Saturday, 15 February 2014

Reply to Reply (2)

There's no pleasure in starting on this second point in the letter from SWT because it might bring down the combined wrath of the mountain bikers which, when it happens, is likely to be accompanied by a strand of adolescent abuse. So I'll say at the beginning that most mountain bikers I meet are pleasant and stick to suitable bridleways. My complaint is not with them but with the downhill thrill seekers who think they ought to ride bikes everywhere I can walk as if there could possibly be any kind of equivalence between walking and their kind of biking.

Anyway I can't properly respond to the letter without saying this. The reply to my letter to SWT's CEO says:

The failure to deal with this goes back many years and it's not credible that SWT has any interest at all in doing anything about it. In fact it's tacitly accepted and a hair's breadth from active encouragement. There is absolutely no evidence they've tried to stop it.

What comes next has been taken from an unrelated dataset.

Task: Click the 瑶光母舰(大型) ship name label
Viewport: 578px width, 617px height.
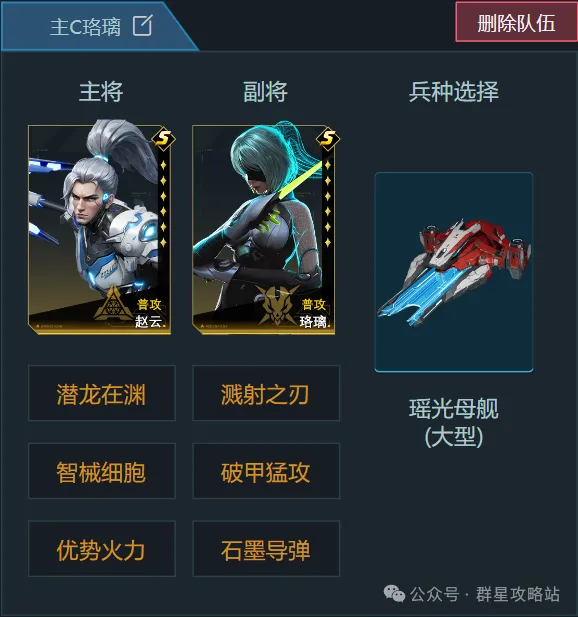Action: pos(454,423)
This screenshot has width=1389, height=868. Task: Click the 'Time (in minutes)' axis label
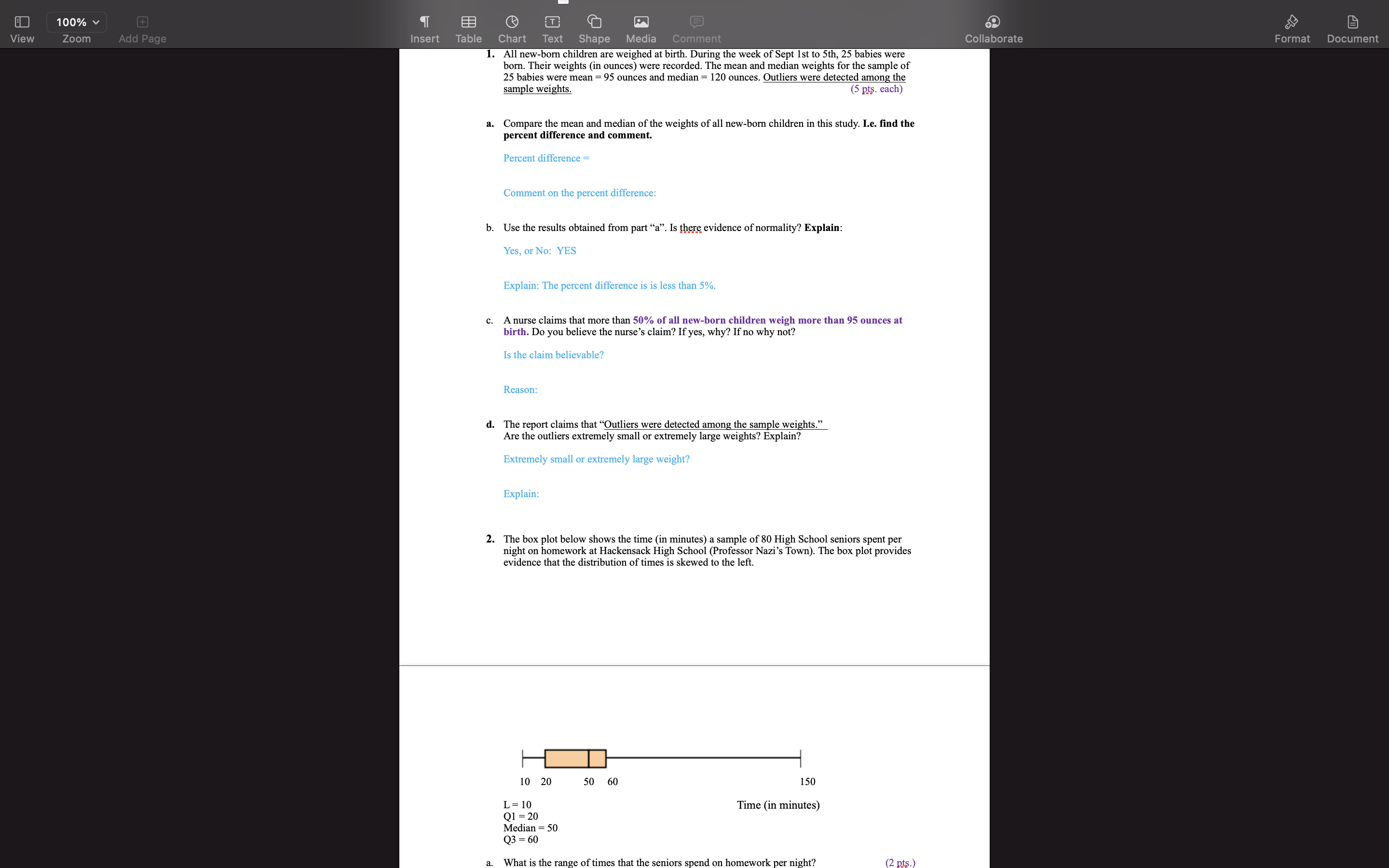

Having a positive relationship with Ride Sheffield is all very well but what it comes down to is giving them what they want and favouring them over other groups with whom a positive relationship seems less important such as traditional users and Friends of Blacka Moor. In fact it's part of Ride Sheffield's strategy to promote good relations with wildlife trusts specifically to forward their perceived 'right' to go anywhere they want. SWT is going along with their agenda to achieve more MTB access to public footpaths. This kind of love-in can and does spill over into mutually valuable 'you scratch my back' areas. Do we need to spell this out? Might it sound something like this:

Let's all go along to the RAG meeting . And whatever you do don't antagonise the SWT people - like when some of those people complain about what the managers are doing. We want SWT on our side. So either back them up or stay neutral 
This becomes another weapon in the campaign to manage the public voice and claim there's little opposition to what SWT wants to do; especially as most independent minded folk have given up on them in disgust.

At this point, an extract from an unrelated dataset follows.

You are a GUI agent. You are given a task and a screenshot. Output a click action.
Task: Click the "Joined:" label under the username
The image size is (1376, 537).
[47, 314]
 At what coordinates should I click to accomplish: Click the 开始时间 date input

Of course it's easy to see that is helped when at least one of the managers is a keen MTBer. Another is a keen horse rider so Blacka's bridleways are now littered with mounting blocks. A woman from the local horse riders group came along to just one RAG meeting and apropos of almost nothing gave a prepared speech that was more like a rant, telling everyone that it was quite disgraceful that some people were opposed to what SWT were doing and as far as she was concerned SWT were wonderful. Having delivered this she said no more and never returned. Perhaps her reward was some new devices for opening gates without getting off the horse.

One blogger with Ride Sheffield illustrates how they go about things. I'm sure he's a decent and sincere person, enthusiastic and  articulate in his advocacy for mountain biking. But however much he dresses up the argument, he's completely unable to shake off the fundamental flaws in it. So all the points he makes are distractions from the essential weakness. This is one of his posts:

http://www.johnhorscroft.co.uk/portfolio/biking/-/rights-of-passage/

The problem as I've said many times with mountain bikers is that they refuse to accept that there can be places where they must leave their vehicles behind and make progress on foot as they were born to do. Their arguments are specious. It amounts to:  'they can take their feet there so we should be allowed to take our bikes there'! Those in the position of landowners should be canny enough to recognise the falseness of their argument. I walk on footpaths not as someone with special privileges but as a human, evolved  to move in that way by default. Away from roads and paths I  leave my bike, my motor bike, my car, white van, quad bike and army tank behind as I do with my pogo stick and every other mechanically aided transport device.

If the biker can get away with it then what's to stop the quad biker? Or motor biker? And he knows that a proportion of the MTBers get a kick out of the annoyance they cause. All aided by his own position, well stated in his blog post, where he admits he rides on paths and wants every path to be ridden on. When people refer to 'studies'as if they are proof that they are right when just opening your eyes occasionally shows the opposite to be the case you know there's no point in debating with them.

And he does refer to 'studies' which, he claims, say that the bikes cause no more erosion than walkers. I've posted about the bridleway on Wimble Holme Hill before and that's now been resurfaced because of mountain bike damage. But another place is on Burbage Moor just outside Lady Canning's Plantation leading up to the Ox Stones. Ten years ago this track was barely one boot wide. It took a bit of finding.

Since then the explosion of mountain biking happened and it's now mostly over a metre wide and in some places has become a quagmire, not just in wet conditions.



You have to have a special kind of mindset to deny that's caused by the bikers who are, of course, riding where they have no right.